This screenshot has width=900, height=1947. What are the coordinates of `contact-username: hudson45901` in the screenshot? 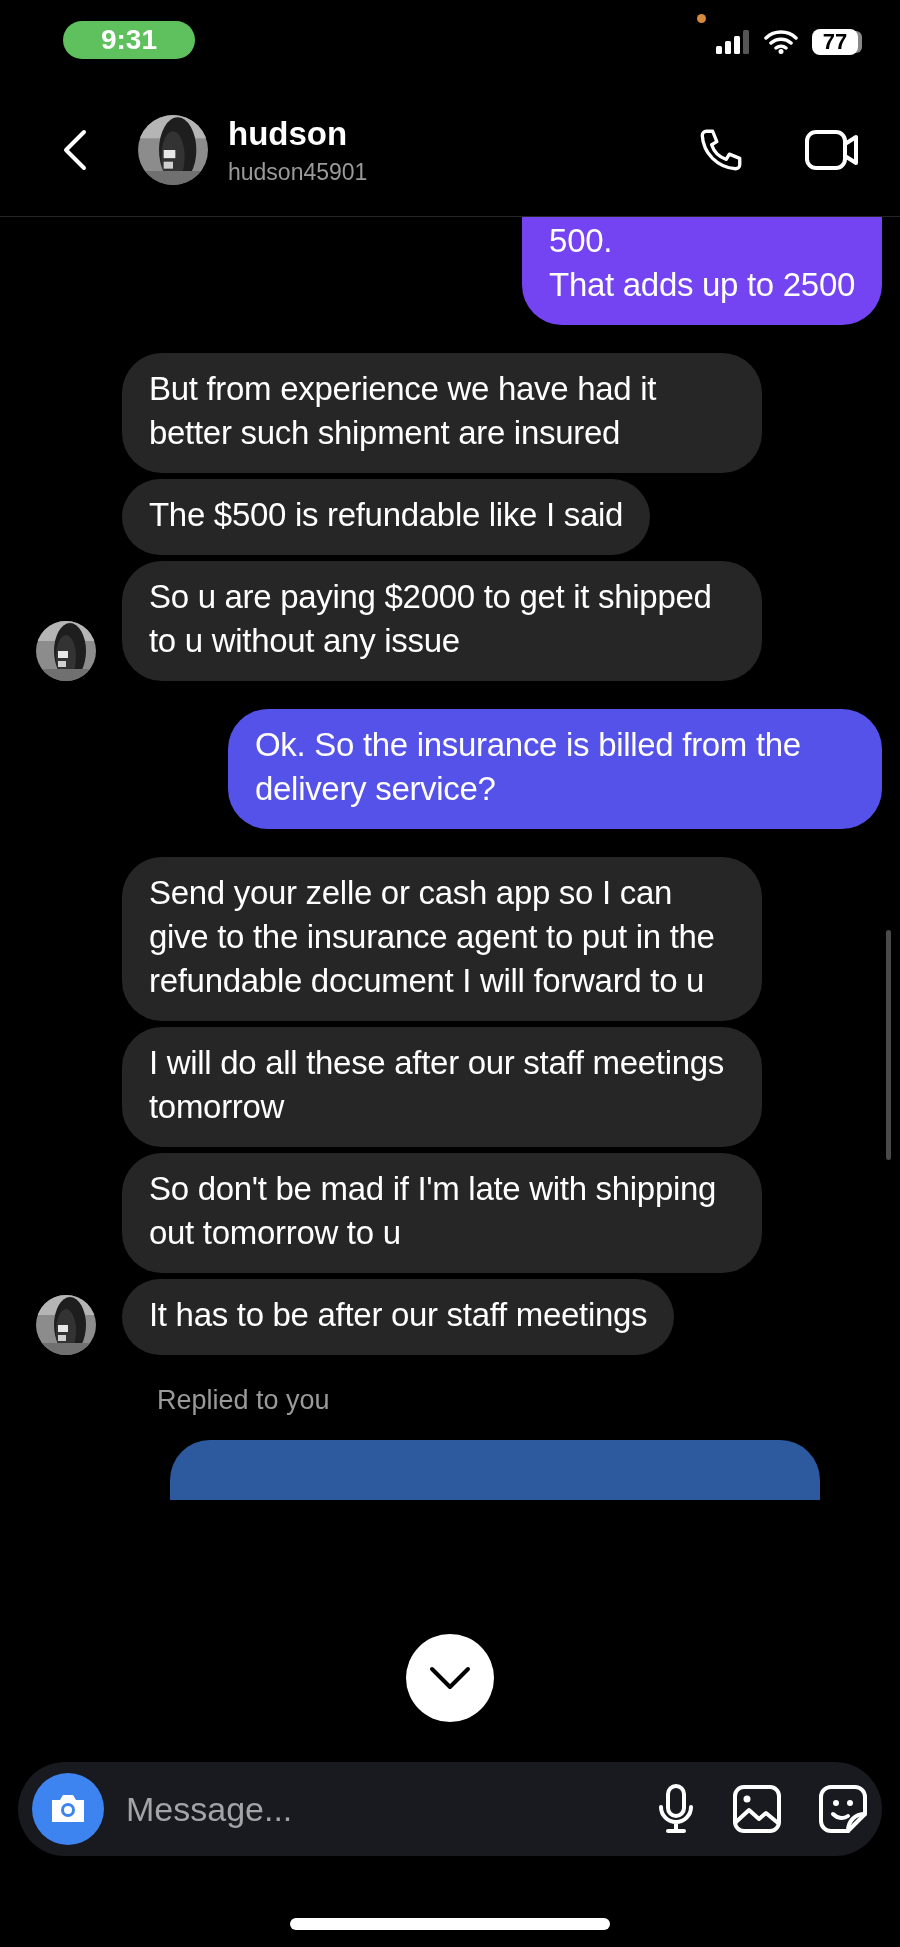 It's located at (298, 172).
* * *
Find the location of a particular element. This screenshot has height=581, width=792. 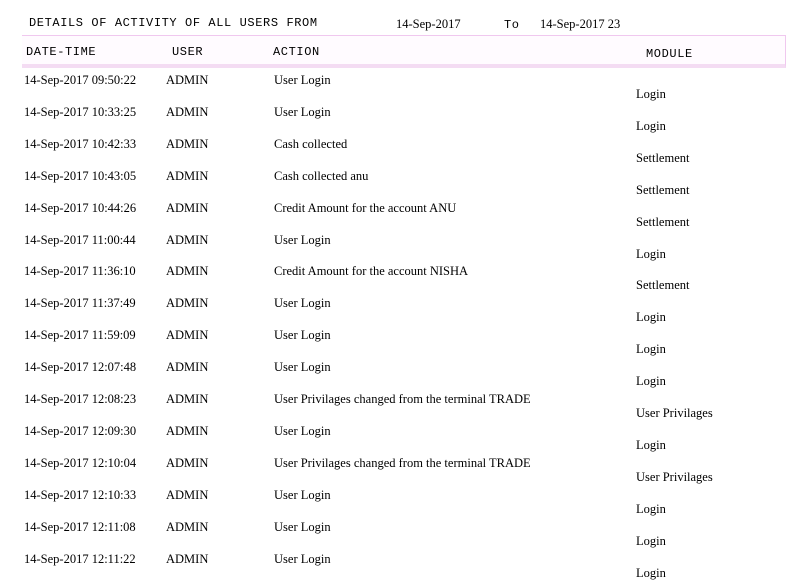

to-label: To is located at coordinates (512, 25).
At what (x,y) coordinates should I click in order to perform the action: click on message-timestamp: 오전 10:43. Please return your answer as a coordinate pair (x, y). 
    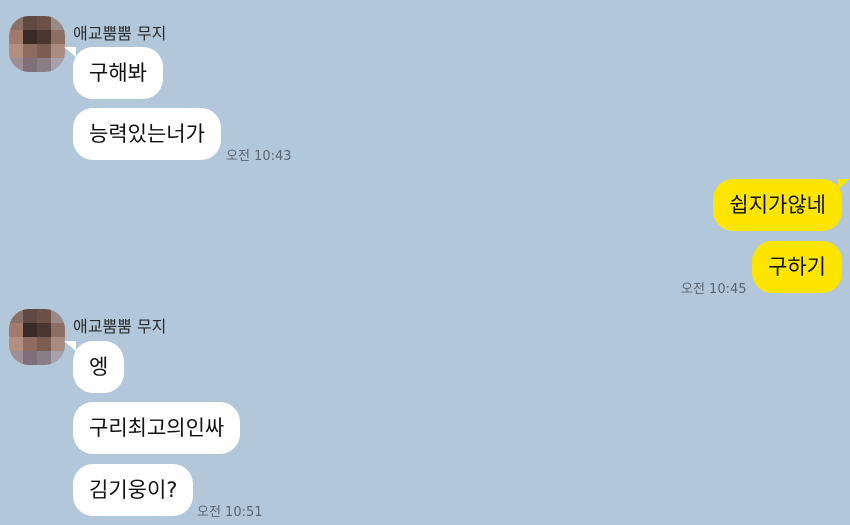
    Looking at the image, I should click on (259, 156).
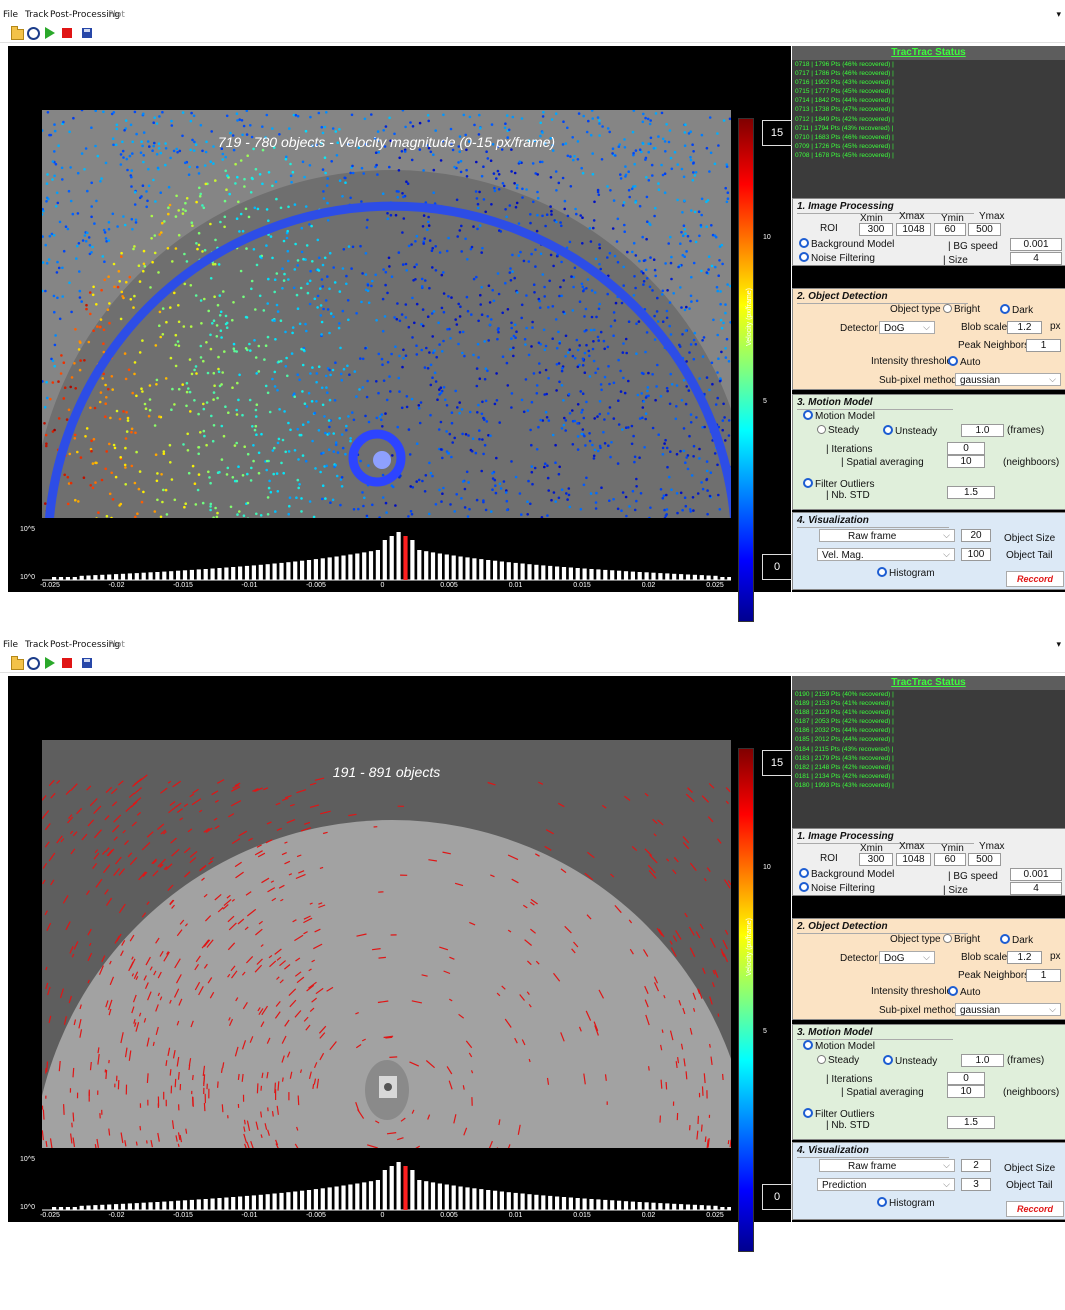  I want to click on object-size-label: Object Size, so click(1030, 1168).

# THE TASK
Reproduce the records word for word, starting at the line that contains "At what (x,y)" and ending after the line that contains "I want to click". Omit the pictures.

# WORKED SOLUTION
At what (x,y) coordinates should I click in order to perform the action: click on message-timestamp: 오전 10:43. Please return your answer as a coordinate pair (x, y). 
    Looking at the image, I should click on (259, 156).
  I want to click on object-size-label: Object Size, so click(1030, 1168).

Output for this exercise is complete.